▶ **STATED PROBLEM 1**:
Quote the homily text between "The following points" and "in his love.", inclusive.
━━━━
Living The Lord’s Ever New Commandment, Fifth Friday of Easter, May 12, 2023

Fr. Roger J. Landry
Columbia Catholic Ministry, Notre Dame Church, Manhattan
Friday of the Fifth Week of Easter
Memorial of SS. Nereus and Achilleus, St. Pancras, St. Leopoldo Mandic, Blessed Alvaro del Portillo
May 12, 2023
Acts 15:22-31, Ps 57, Jn 15:12-17

 

To listen to an audio recording of today’s homily, please click below: 

 

The following points were attempted in the homily: 

  • Throughout this 15th chapter of St. John’s Gospel, recounting what Jesus said during the Last Supper, Jesus has been focusing on the type of communion he came into the world to bring about, communion with him and with others. He began with the image of the Vine and the Branches. Yesterday and today he has focused on how that ontological union with him (brought about by the sacraments) is meant to lead into a moral union, a union based on communion in his love.
  • Yesterday he said the most important words ever uttered, that just as God the Father loves him, so he loves each of us individually. He calls us to remain in that love, to hunger for it, to choose it, and tells us that the means by which we will is through keeping his commandments, the commandments that precisely train us to love God and love others. All the law and the prophets, all the commandments in other words, hang on the two-fold imperative to love God with all we are and to love our neighbor as ourselves. And he tells us that remaining in his love in this way is the path to true and unending happiness, so that Jesus’ joy may be in us and our joy complete.
━━━━
▶ **STATED PROBLEM 2**:
Rewrite the entries from the line holding "This screenshot has width=2380, height=1553." through the end of the entries, inclusive, changing "tooltip" to "popup" and leaving everything else as is.

▶ **EXERCISE INPUT**:
━━━━
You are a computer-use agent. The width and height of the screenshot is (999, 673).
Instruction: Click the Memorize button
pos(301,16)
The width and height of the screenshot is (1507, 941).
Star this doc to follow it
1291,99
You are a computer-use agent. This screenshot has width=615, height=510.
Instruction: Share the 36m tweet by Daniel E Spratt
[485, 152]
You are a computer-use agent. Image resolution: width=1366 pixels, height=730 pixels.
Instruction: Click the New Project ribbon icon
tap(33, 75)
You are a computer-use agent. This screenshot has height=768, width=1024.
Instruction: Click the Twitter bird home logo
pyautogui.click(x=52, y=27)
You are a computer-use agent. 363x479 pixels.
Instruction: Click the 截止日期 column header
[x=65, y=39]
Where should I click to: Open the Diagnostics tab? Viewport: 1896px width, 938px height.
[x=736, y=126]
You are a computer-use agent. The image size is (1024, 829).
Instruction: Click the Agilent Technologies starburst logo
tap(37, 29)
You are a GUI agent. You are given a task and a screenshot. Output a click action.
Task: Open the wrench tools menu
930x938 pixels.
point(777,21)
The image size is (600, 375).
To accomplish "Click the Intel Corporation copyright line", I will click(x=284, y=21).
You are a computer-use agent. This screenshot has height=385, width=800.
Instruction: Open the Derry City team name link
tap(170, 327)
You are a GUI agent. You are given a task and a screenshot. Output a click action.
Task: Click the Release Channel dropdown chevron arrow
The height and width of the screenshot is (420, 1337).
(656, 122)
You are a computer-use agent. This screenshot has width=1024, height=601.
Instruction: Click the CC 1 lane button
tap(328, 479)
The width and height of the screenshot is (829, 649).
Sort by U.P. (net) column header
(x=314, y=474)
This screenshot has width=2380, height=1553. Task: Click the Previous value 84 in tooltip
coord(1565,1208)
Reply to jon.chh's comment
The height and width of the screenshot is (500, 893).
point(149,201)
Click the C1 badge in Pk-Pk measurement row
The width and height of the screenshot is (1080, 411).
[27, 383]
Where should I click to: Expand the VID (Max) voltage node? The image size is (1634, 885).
━━━━
▶ **EXERCISE ANSWER 1**:
The following points were attempted in the homily: 

  • Throughout this 15th chapter of St. John’s Gospel, recounting what Jesus said during the Last Supper, Jesus has been focusing on the type of communion he came into the world to bring about, communion with him and with others. He began with the image of the Vine and the Branches. Yesterday and today he has focused on how that ontological union with him (brought about by the sacraments) is meant to lead into a moral union, a union based on communion in his love.

▶ **EXERCISE ANSWER 2**:
This screenshot has width=2380, height=1553. Task: Click the Previous value 84 in popup
coord(1565,1208)
Reply to jon.chh's comment
The height and width of the screenshot is (500, 893).
point(149,201)
Click the C1 badge in Pk-Pk measurement row
The width and height of the screenshot is (1080, 411).
[27, 383]
Where should I click to: Expand the VID (Max) voltage node? The image size is (1634, 885).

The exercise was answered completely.